Imitation is the Sincerest Form of Flattery

Recently GG (aged 10) has been annoying ET (aged 14) by imitating her.

I don’t mean mimicking, by the way. She’s not repeating everything her sister says in a mocking voice.

Well, okay, SOMETIMES she is. But that’s not what I’m talking about here.

I mean, she’s actually trying to BE LIKE her older sister.

She’s borrowing her sister’s make-up, hairbrush, and zit cream. She’s acquiring clothing that looks identical to her sister’s, except in a smaller size.
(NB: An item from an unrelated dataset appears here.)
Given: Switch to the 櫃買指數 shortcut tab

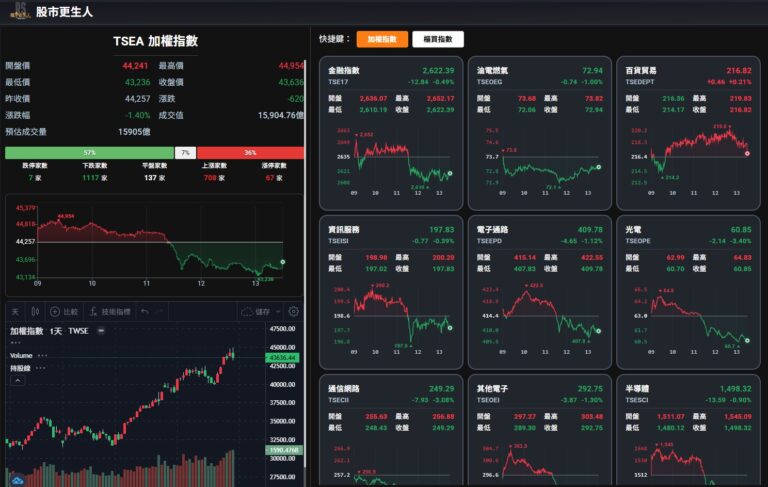Looking at the screenshot, I should coord(438,39).
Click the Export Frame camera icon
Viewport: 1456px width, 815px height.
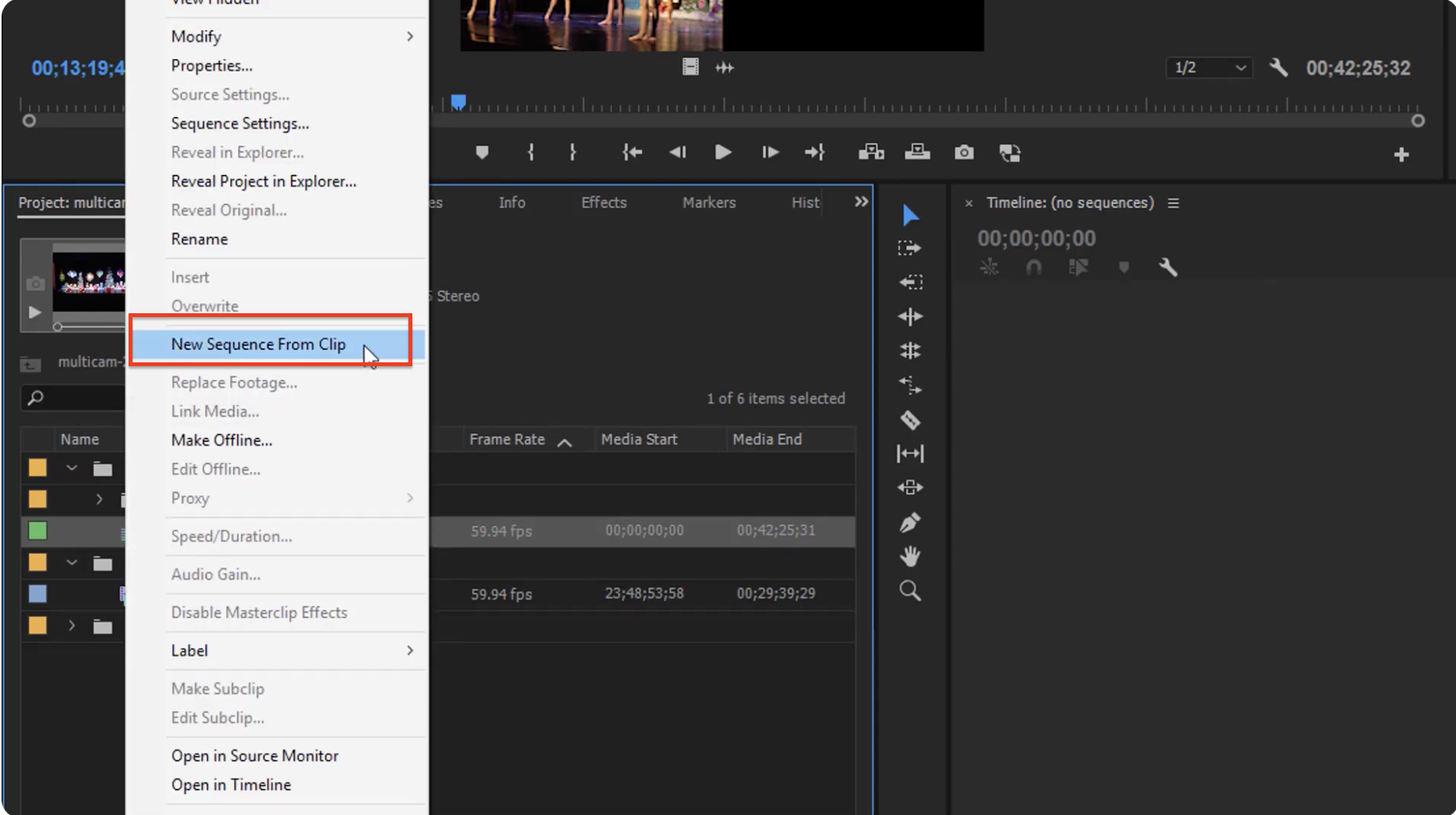pos(964,153)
In other words, she attempting to transform herself into a teenager. ALREADY! At AGE TEN!

It’s just sad.

And it also enrages ET.

Which is, I suppose just an added bonus for GG.

Last week we went to the mall and ET had taken Boo in search of candy while GG and I (and the twins trapped in their stroller, of course) went to the Annoying Teenager Store.

Okay, it’s not called the Annoying Teenager Store.

That’s just a short way of saying The Store Full of Ridiculously Low-Cut and/or Ripped Clothing and Gum-Chewing Bored-Looking Teenage Girls (Some of Whom are Employees) Where Irritatingly Loud and Partially Incomprehensible Music Blares.

GG chose a pair of skinny jeans from the sale rack (she was paying with her own money, and kids get frugal when Mom’s not footing the bill) that were exactly like the pair ET had bought a few weeks before. Exactly the same, down to the little zippers on the ankles.

Yep. Zippered ankles are back. Just like 1985.

When ET saw what her sister had purchased, she freaked out.

“MOM! Those are the SAME as MY jeans! She’s bought the EXACT SAME JEANS as ME!” she shrieked. “DO SOMETHING!!!!”

I said, “ She’s allowed to buy what she wants with her own money.”

ET was not mollified. She continued to scream complaints and protests as I offered other logical comments:

“It doesn’t hurt you any if she wears the same jeans as you.”

“She doesn’t even go to your SCHOOL!”

“It’s actually a compliment. She’s trying to be like you because she thinks you’re cool.”

This last one sent her over the edge, I think, but with a final epic eye-roll, she did finally stop yelling about it.

So we rode home with ET staring out the window in stony silence, amazed at my inability to see that her sister had committed a capital offense.

And GG clutched her skinny jeans to her chest and smiled.